勧告よりもさらに強い指導である「警告」も存在します。法律に基づいて行われる行政処分に移行しかねない状況であるため、注意が必要です。
4. 行政指導への対応方法
行政指導は任意の協力要請で、法的な拘束力がないことから、納得できなければ従う義務はありません。また、従わなかったことでその対象者を不当に扱うことは、行政手続法第32条第2項によって禁止されています。一方で、行政指導に従わなかった、もしくは従ったが改善できなかった場合には、法的な強制力を持つ行政処分に移行するおそれもあります。そのため、納得がいかない場合でも、以下のような対応を行うことが大切です。
(1)行政指導に従わない意思を表明する
行政指導にその根拠や心当たりがない場合、行政指導に従わない意思を主張すると良いです。従わない意思が示された場合、行政指導は継続できないとされています。行政機関は指導の内容や趣旨だけでなく、根拠や理由についても示す必要があります。内容に納得できない場合、根拠や理由を明らかにした書面の提示を求めてみましょう。
(2)行政指導の中止を求める
行政指導を受けることで、社会的な信用を失うなどの不利益を被る可能性がある場合、行政指導の中止を求められます。これは行政指導の対象者を守るために行政手続法で規定されている権利です。中止を求める場合には、行政機関に対して申出書を提出します。しかし、その内容が法的な根拠に基づいていない場合は、受け入れられる可能性が低いです。
(3)国家賠償請求訴訟を提起する
行政指導の内容が違法な行政処分の可能性に基づく場合、国家賠償法上、違法となることもありえます。そういったケースでは、行政指導を受けた人や事業者が、国家賠償請求訴訟を提起することも可能です。この場合、行政指導における違法性や被った損害について明らかな証拠を提出して立証する必要があります。
(4)行政処分を待ってから取消訴訟を提起する
行政指導は任意の要請であるため、特別な例を除き、取り消してもらうことは不可能です。そのため、取消訴訟を提起するには、行政処分へ移行したタイミングでなければなりません。しかし訴訟の提起には、法的根拠に基づいて立証する必要があります。

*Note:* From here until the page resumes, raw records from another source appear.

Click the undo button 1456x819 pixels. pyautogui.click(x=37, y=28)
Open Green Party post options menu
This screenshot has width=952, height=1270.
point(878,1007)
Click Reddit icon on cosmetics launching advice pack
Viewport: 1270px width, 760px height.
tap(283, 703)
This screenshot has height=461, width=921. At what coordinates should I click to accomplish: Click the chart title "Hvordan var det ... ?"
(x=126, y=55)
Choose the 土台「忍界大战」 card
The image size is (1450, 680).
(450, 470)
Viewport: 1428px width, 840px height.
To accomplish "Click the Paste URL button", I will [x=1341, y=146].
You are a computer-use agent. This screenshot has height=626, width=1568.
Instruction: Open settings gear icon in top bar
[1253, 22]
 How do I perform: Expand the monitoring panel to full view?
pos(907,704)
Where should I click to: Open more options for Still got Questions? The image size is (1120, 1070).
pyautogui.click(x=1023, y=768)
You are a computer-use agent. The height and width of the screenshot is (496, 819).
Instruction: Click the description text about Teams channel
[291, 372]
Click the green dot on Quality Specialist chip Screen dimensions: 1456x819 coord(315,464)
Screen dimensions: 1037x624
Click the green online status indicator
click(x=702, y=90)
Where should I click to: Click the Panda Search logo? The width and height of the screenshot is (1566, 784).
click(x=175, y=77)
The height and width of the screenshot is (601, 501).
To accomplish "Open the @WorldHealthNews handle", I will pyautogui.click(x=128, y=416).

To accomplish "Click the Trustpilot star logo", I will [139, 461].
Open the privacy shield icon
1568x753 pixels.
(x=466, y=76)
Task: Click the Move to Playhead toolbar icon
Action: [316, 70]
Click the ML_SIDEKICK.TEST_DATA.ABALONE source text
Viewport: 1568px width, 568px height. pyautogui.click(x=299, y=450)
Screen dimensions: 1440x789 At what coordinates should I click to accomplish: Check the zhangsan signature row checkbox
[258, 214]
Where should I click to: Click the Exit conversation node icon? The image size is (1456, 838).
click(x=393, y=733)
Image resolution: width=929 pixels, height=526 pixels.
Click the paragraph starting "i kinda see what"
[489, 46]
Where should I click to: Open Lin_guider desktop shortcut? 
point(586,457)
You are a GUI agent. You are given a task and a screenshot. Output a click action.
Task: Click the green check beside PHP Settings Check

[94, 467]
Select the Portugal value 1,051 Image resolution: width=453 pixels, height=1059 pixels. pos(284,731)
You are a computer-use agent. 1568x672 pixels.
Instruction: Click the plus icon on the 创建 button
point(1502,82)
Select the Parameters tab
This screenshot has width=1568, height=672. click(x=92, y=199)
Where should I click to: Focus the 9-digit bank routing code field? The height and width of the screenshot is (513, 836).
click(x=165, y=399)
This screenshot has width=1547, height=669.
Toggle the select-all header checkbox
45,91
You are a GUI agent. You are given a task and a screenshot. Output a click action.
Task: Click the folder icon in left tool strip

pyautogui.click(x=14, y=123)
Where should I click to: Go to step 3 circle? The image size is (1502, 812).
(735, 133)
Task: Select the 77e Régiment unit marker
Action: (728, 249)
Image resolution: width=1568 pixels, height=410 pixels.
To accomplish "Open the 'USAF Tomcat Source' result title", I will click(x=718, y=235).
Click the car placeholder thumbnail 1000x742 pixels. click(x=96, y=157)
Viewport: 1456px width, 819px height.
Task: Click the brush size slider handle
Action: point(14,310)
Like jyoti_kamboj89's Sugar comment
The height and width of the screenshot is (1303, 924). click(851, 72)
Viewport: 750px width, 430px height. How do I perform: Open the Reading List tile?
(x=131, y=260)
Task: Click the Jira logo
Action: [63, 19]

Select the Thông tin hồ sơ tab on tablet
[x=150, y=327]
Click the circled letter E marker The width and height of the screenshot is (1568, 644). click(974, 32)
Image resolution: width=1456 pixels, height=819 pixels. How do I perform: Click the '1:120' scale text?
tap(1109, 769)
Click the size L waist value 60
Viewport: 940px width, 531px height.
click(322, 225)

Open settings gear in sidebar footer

行政指導を受けないことが何よりですが、もし行政指導を受けてしまい、その内容に納得できない場合は、適切な対応をとるために、早急に弁護士に相談するのがおすすめです。
- こちらに掲載されている情報は、2023年11月06日時点の情報です。最新の情報と異なる場合がありますので、あらかじめご了承ください。